**Exercise brief**
From the opening line of the records through the line bearing "Given: Click the football helmet icon", set down every line exactly.

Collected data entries
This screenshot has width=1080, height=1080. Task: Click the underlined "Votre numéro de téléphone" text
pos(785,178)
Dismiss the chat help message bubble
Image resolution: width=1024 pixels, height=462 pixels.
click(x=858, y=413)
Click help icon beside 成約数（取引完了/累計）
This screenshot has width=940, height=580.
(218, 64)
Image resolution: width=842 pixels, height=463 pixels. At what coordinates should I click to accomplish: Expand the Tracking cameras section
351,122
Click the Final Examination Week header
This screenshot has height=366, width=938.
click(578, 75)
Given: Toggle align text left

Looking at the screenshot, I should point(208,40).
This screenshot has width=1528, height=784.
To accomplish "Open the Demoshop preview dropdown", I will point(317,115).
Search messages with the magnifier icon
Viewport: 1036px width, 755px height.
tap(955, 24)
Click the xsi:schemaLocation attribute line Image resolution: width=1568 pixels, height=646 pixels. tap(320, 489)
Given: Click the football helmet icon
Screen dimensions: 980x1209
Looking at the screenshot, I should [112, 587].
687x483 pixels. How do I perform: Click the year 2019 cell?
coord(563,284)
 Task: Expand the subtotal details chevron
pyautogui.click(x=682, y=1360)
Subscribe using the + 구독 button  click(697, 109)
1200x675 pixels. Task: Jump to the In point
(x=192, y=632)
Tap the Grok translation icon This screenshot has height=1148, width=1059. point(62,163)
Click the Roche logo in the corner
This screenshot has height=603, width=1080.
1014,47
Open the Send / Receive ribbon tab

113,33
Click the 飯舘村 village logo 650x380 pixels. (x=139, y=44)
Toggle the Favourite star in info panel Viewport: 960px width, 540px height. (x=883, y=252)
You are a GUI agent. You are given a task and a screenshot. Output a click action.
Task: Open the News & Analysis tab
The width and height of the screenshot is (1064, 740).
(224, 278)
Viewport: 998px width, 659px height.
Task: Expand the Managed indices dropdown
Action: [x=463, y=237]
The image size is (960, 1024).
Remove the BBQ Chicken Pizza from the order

**Answer area**
This screenshot has width=1080, height=1080. Task: Click the underlined "Votre numéro de téléphone" text
pos(785,178)
Dismiss the chat help message bubble
Image resolution: width=1024 pixels, height=462 pixels.
click(x=858, y=413)
Click help icon beside 成約数（取引完了/累計）
This screenshot has width=940, height=580.
(218, 64)
Image resolution: width=842 pixels, height=463 pixels. At what coordinates should I click to accomplish: Expand the Tracking cameras section
351,122
Click the Final Examination Week header
This screenshot has height=366, width=938.
click(578, 75)
Given: Toggle align text left

Looking at the screenshot, I should point(208,40).
This screenshot has width=1528, height=784.
To accomplish "Open the Demoshop preview dropdown", I will point(317,115).
Search messages with the magnifier icon
Viewport: 1036px width, 755px height.
tap(955, 24)
Click the xsi:schemaLocation attribute line Image resolution: width=1568 pixels, height=646 pixels. tap(320, 489)
Given: Click the football helmet icon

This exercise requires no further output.